Never give up. (Some positive inspiration for you guys)

I went from venting constantly, to finally accomplishing.

(Written on 6/12/2026) I finally got hired for a job, after 6 years unemployed. Maybe someone else is in the same situation and needs some hope right now? That’s why I posted this today. I want to inspire people to keep being resilient & never give up. Ever. And anyone who tells you to give up your goals/dreams, should be ghosted & sent to the guillotine, effective immediately.

Today is June 12th, but I had from May 25th until June 5th to find 2 full-time jobs. It didn’t work out that way & I ended up getting hired yesterday for both jobs, on the 11th of June.

Before yesterday, though:

My boyfriend and I had an issue or two, before my situation got out of hand on the 25th of May. (Which I won’t go into)
Regarding me not telling him anything (about my background or life), that’s not because of anything either of us did. We just haven’t had time to sit and discuss it because we’re both busy.

He’s got his own things going on (he’s a college student, majoring in art & got laid off from his art assistant job at the end of 2025. He did show me many paintings he’s done—I was blown away with how incredible they were. I’d say his specialty is abstract art. He showed me 12 or 13 portraits he’s done, but the one I remember is, a red background with—at the far right—a tongue sticking out with no face showing.

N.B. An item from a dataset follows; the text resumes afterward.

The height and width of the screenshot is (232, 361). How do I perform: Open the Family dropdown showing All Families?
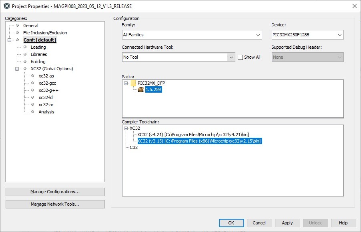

Very Van Gogh, flaunting his post-mortem ear in a portrait, type of stuff. Van Gogh isn’t my style, but my boyfriend‘s paintings, are).

The only things I’ve really told him about my life (that I‘ve had time to talk about) was me cutting off my toxic family (and a very short, summarized history of why), and my current living situation.
About Topic 1. He wasn’t happy about that (he’s the old school, “Family is family” kind of person. His mom emasculates him & he accepts it. The same thing happened to me & I simply did spring cleaning, without hesitation, by cutting my family off entirely. We’re totally different in that way, but I overlook it. It’s not a big deal at all); and:

About Topic 2. (This was a few weeks ago—I stupidly made the willfully obtuse/stupid decision to ask someone for money. My boyfriend. Like I said, I’m very thankful me taking action paid off & that I was able to find those 2 full-time jobs yesterday) He adamantly refused. We almost argued about it, because he felt like I was being demanding. I was already in a position not to care about what he thought anyway, since I already had sent 200 job applications.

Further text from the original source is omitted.